Morrison was eventually diagnosed with a hormone imbalance: Low progesterone during pregnancy kept her uterus from nourishing the embryo. With treatment, she went on to have four children. Although Morrison went through agony for years before discovering what was wrong, her story illustrates that there are ways to identify what causes miscarriages and what can be done to prevent them. Important to know because, while most women will go on to have a successful pregnancy, about 5 percent are likely to lose another baby. And the use of assisted reproductive technology such as in vitro fertilization (common among women 35-plus) seems to boost miscarriage risks even more.

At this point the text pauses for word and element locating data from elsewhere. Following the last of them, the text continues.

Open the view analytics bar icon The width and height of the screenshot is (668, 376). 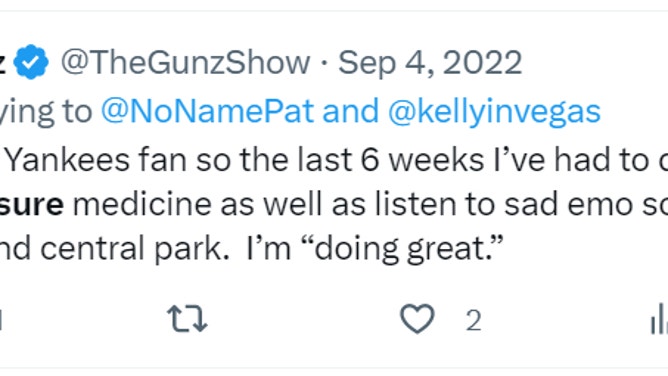coord(659,319)
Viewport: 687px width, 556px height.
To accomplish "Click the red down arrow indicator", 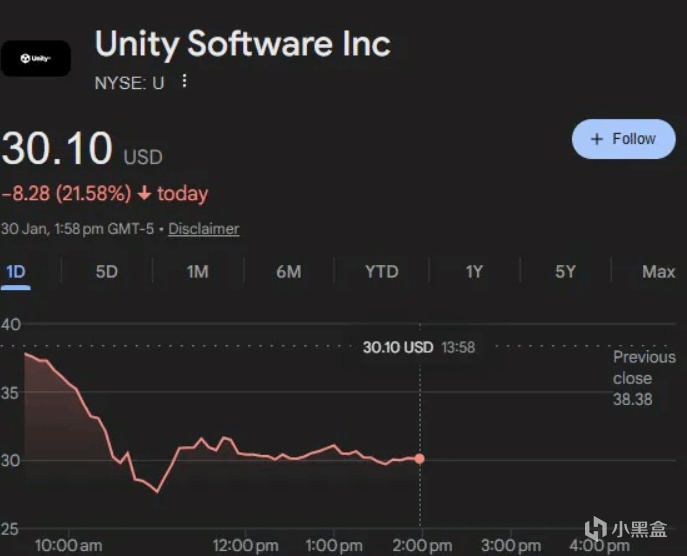I will click(x=144, y=193).
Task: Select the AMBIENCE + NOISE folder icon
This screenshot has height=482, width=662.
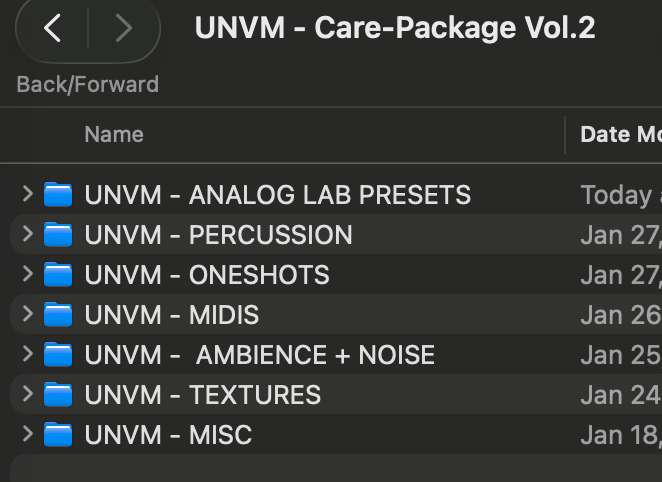Action: click(x=59, y=355)
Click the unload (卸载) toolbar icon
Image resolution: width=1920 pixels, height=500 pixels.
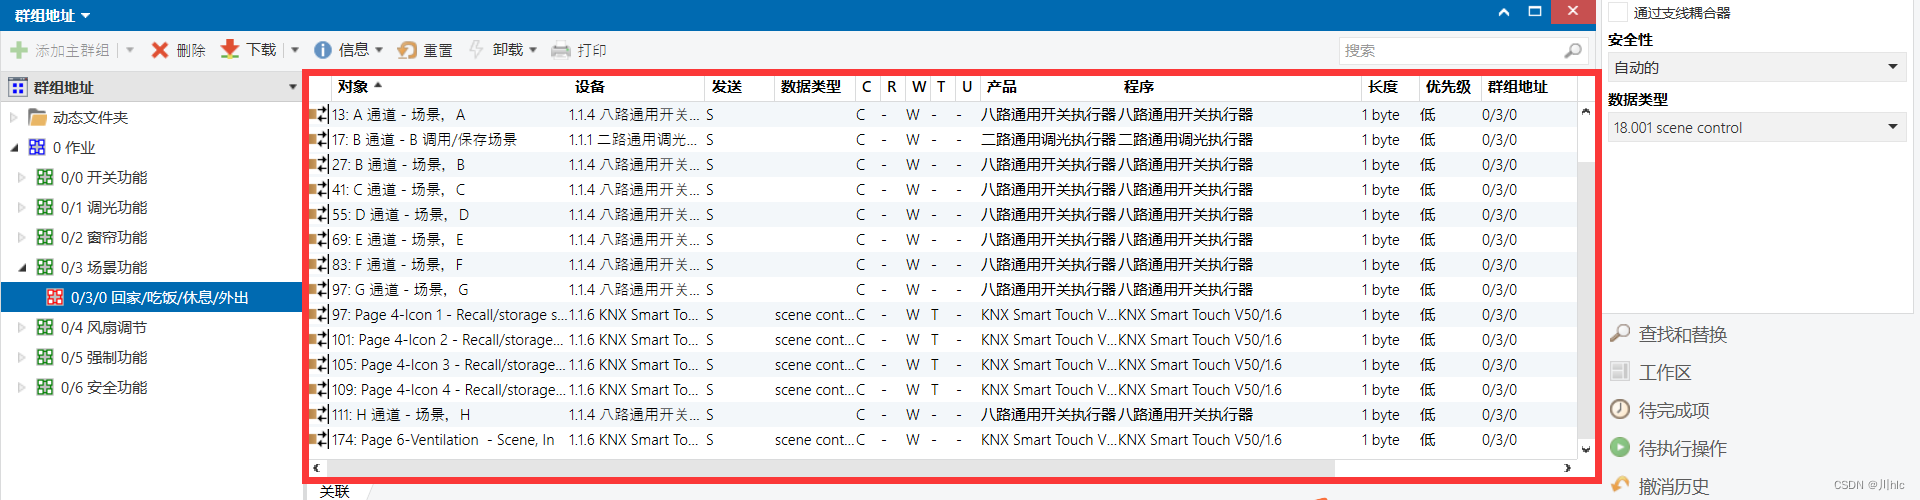[x=477, y=50]
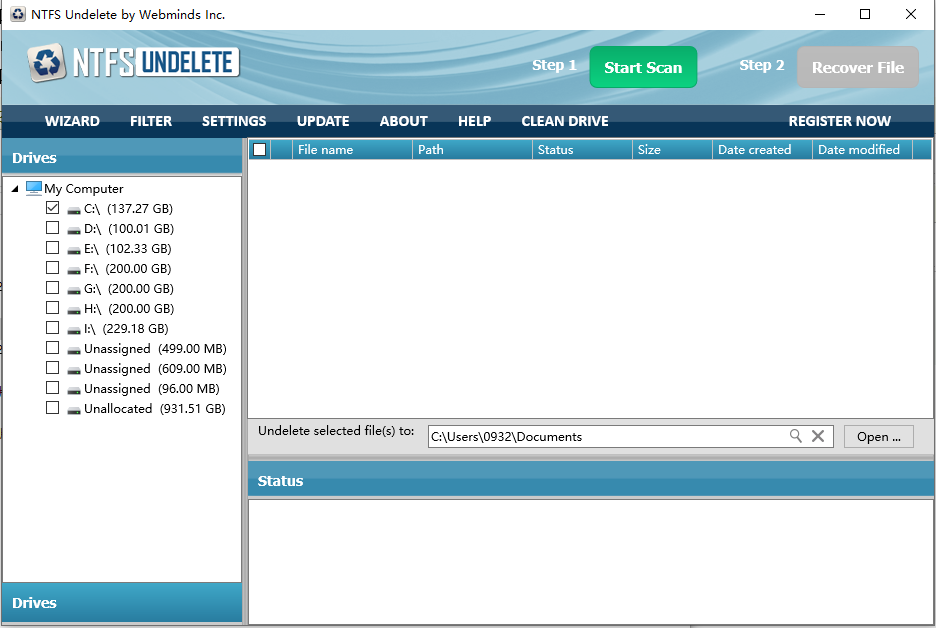Viewport: 936px width, 628px height.
Task: Click the undelete destination path field
Action: 605,436
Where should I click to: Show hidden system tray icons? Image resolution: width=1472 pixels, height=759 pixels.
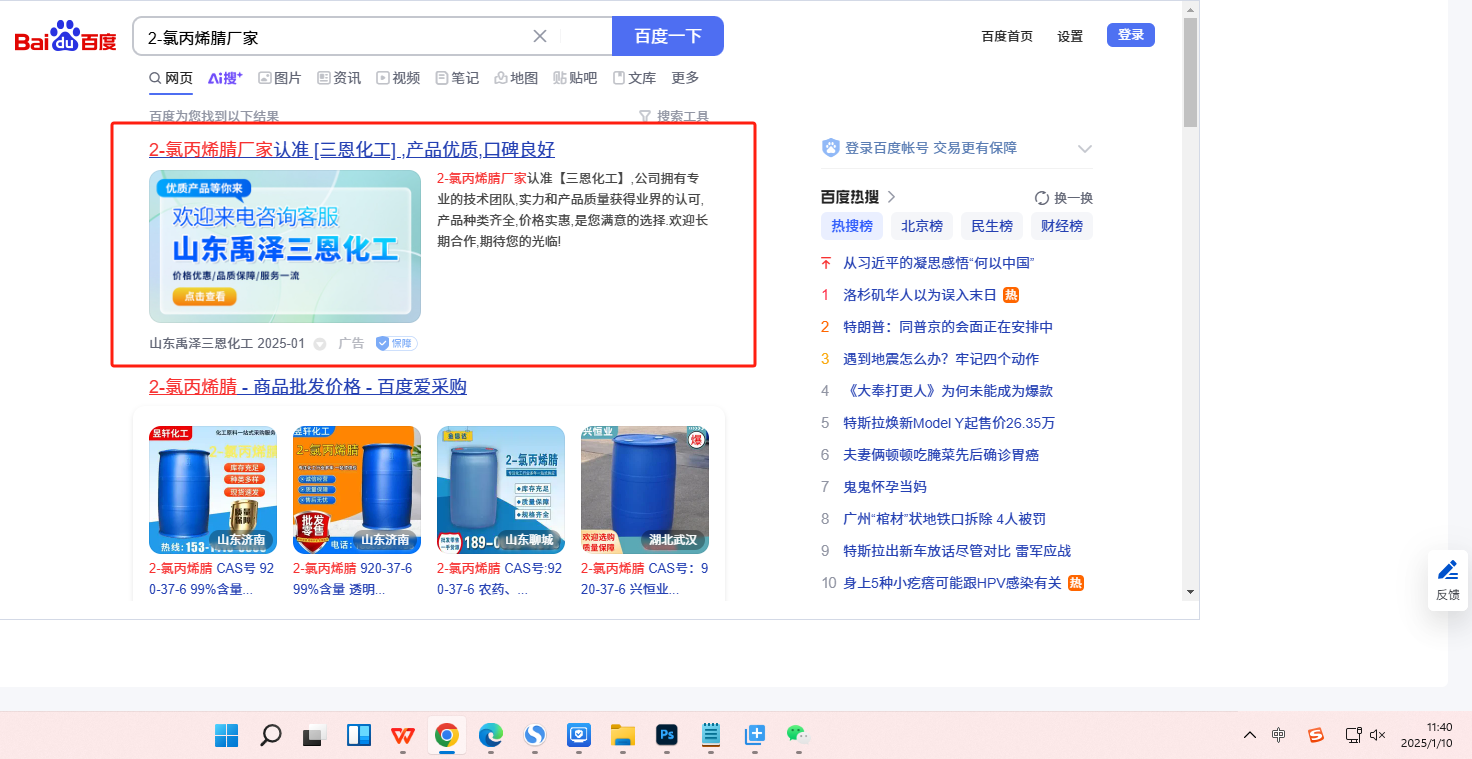pos(1250,735)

Do a little detective work
When you’re planning to get pregnant, your first move should be a careful prepregnancy checkup to reveal potential risk factors like diabetes-related problems, high blood pressure, polycstic ovary syndrome, fibroids, or thyroid abnormalitiesall of which are mostly treatable, says Mary Stephenson, MD, professor of obstetrics and gynecology and director of the recurrent-pregnancy-loss program at the University of Chicago Medical Center.
Go over your medical history with your doctor, and also mention any medications, herbs, and supplements you are taking. You might learn something about potentially risky non-prescription meds like ibuprofen or herbs like ginkgo. Even taking a little time to discuss a family history of miscarriages with your doctor might uncover a correctable problem.